By Robbie Webber
Bike sharing has rapidly become a part of the urban transportation mix, easily supplementing both transit and walking for trips less than five miles. But financial problems for a large system supplier have cities wondering if their planned or already operating systems will also be impacted.
PBSC, the company that manufactures the Bixi bikeshare system, sought bankruptcy protection on January 21. Originally a project of the Montreal parking authority, it has grown into the supplier of bike share parking systems for some of the largest cities in North America, Europe, and Australia. Several other large systems are set to go on line in 2014 and 2015, and those cities are now wondering whether their implementation will be delayed. However, mayors and transportation officials were quick to reassure the public that they planned to go forward.
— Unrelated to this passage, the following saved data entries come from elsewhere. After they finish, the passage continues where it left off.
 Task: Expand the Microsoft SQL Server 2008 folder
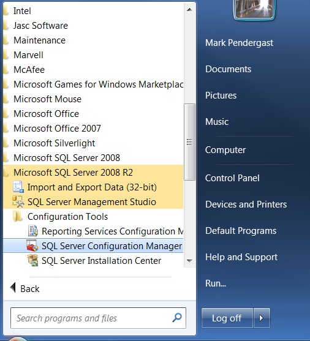pos(67,158)
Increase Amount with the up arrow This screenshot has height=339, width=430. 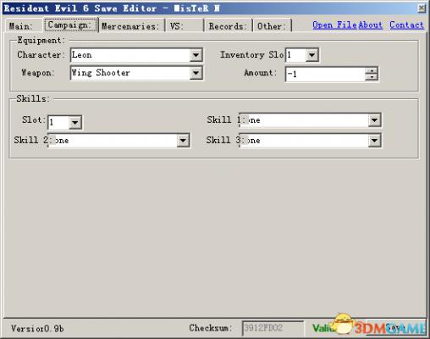372,70
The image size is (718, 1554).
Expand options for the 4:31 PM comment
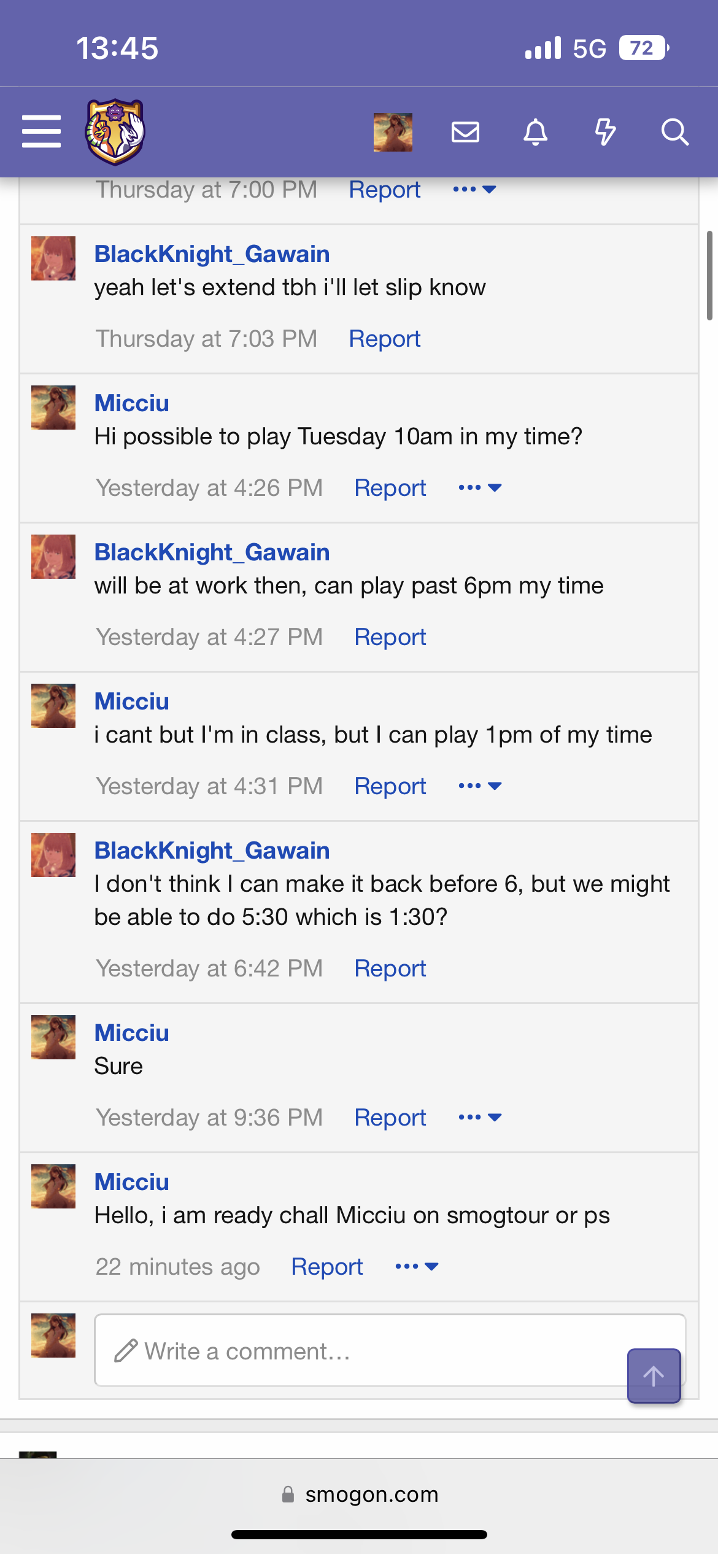[480, 786]
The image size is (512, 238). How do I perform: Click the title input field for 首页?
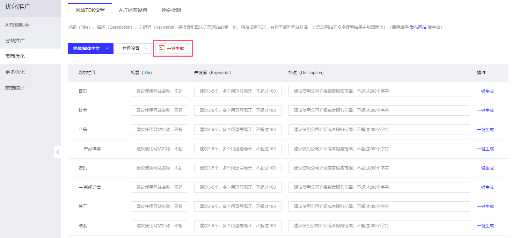click(x=159, y=91)
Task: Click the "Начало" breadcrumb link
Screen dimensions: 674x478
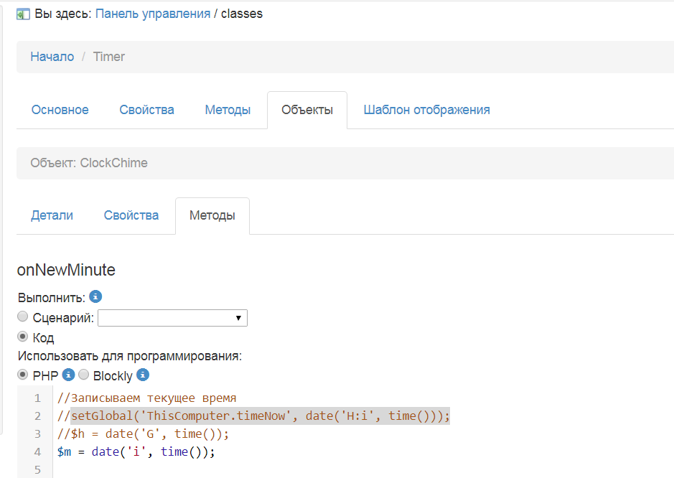Action: 52,57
Some of PBSC’s financial problems stem from payments withheld by Chicago and New York over disputes about software delays, glitches, and updates; and in October, Minneapolis-based Nice Ride filed a “notice of material breach,” alleging that Bixi had failed to fulfill their contract. The delays were triggered by PBSC’s own dispute with its original software vendor, leading to substantial company outlays for development of a software system that Bixi could control outright.
But from the start, the Montreal Gazette raised questions about the city’s role in PBSC. As originally envisioned, the company wasn’t supposed to receive any public funds, and loans were to have been quickly repaid. International sales would support the Montreal Bixi system. However, as the company rapidly grew, the city extended further loans, which the company now seems unable to repay. Montreal officials want the company to be sold, but no buyers have been found.
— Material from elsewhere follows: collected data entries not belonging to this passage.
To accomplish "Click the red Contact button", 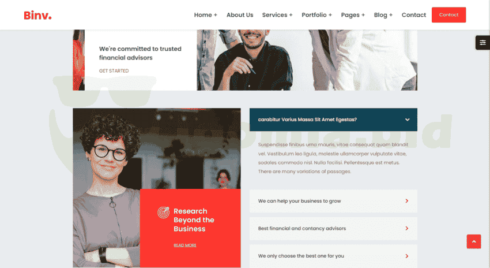I will tap(448, 14).
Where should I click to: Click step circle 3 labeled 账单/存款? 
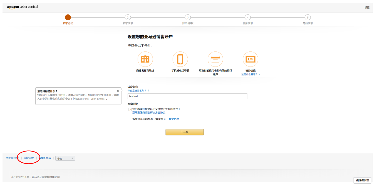(x=188, y=17)
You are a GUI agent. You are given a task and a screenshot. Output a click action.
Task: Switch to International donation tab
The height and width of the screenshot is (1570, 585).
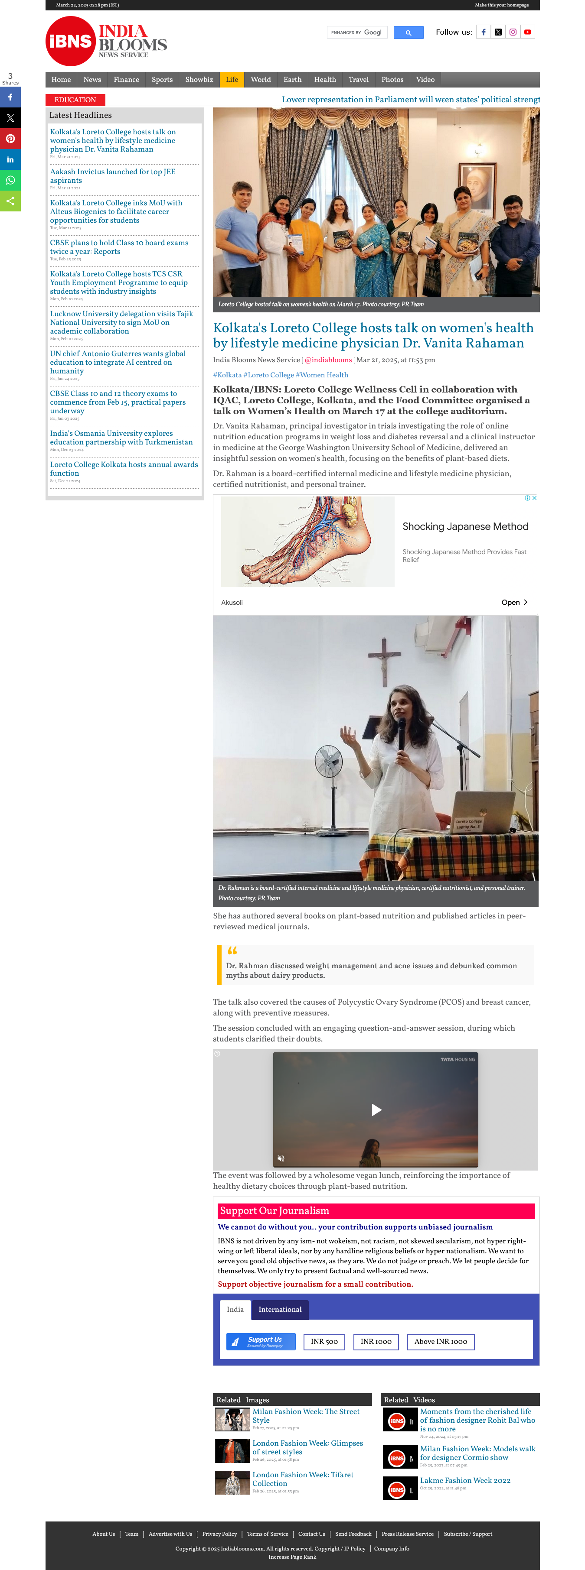click(x=280, y=1309)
In the United States, most of the Bixi systems are operated by Alta Bikeshare, while PBSC operates the Canadian systems in Ottawa, Montreal, and Toronto. Alta has insisted that all their bikeshare programs will continue to operate, and systems in Portland, Seattle, and Vancouver, BC, will open as planned. They have not said whether they still intend to use the Bixi system, however Alta has also sued the company over software problems. Since other companies manufacture the bikes and kiosks, Alta could continue to purchase the components of the system. They could also switch to bikes, kiosks, and software provided by Trek-supported B-cycle. Most B-cycle programs are run by local non-profits, although the company also operates the bikeshare program in some cities.
Perhaps to quell concerns stirred up by those who confuse PBSC’s problems with viability of bike sharing as a concept, B-cycle issued a statement January 22 reiterating that they are both financially stable and successfully operating systems around the world.
Robbie Webber is a Senior Associate at SSTI.